Abstract/Summary

Control room environments are present throughout many areas of commercial and industrial infrastructure, from air traffic control and harbour masters to chemical plant control and military operations. These control rooms work using a human-in-the-loop system in which a human operator monitors the data from sensors in the environment they are responsible for and make decisions and take action to maintain efficiency and safety. Though humans possess a natural aptitude for spotting patterns and anomalies in complex data, the majority of safety and process control errors are still human errors. These errors are most often as a result of ‘cognitive overload’ – a state in which the operator is presented with more information than they can effectively process cognitively in real time. Machine learning is often employed to automate some of the tasks of the human operator to reduce their cognitive workload to reduce errors. The performance of machine learning systems relies on obtaining large volumes of labelled data; which is an expensive and time consuming process that is currently performed by experts manually reviewing complex data and providing labels.
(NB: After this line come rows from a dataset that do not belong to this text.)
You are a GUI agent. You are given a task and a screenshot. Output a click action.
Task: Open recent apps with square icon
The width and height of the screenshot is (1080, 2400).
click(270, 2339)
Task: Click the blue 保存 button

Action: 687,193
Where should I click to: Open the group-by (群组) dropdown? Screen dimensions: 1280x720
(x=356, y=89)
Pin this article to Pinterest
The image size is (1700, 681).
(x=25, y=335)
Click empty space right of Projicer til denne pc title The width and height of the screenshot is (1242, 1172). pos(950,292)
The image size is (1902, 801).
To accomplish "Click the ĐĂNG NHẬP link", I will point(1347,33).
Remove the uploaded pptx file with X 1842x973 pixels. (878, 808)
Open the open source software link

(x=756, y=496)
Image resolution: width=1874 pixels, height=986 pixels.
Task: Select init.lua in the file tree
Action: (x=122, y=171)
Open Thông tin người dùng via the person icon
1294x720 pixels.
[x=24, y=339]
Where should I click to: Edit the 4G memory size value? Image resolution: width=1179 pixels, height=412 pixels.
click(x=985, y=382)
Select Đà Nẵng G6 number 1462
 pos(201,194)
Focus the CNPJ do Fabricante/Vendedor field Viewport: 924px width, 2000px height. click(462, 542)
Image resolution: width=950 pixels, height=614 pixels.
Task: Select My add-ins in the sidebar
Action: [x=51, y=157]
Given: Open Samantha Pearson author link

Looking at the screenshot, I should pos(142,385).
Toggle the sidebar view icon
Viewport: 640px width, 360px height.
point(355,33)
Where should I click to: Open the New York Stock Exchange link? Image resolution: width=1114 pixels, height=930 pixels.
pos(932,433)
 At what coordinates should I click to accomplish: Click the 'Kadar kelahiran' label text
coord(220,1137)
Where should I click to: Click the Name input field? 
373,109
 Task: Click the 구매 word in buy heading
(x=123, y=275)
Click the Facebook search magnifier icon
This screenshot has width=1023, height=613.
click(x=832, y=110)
The work presented here focusses on automating the labelling process by assessing the cognitive state of the operator using objective measures and using these measures to detect when events occurred in complex data in order to provide labels. The research assesses pupil diameter, echocardiogram (ECG) and novel mouse movement metrics to determine their suitability as classifiers that can automatically detect when events occurred. Results demonstrate that pupil diameter performs better than ECG as a physiological classifier. When event types are analysed separately, results demonstrate that all measures developed correctly recall between 75% - 95% of longer event types whereas performance for shorter events types correctly recalls between 14% for mouse measures, 31% ECG measures and 78% for pupil measures.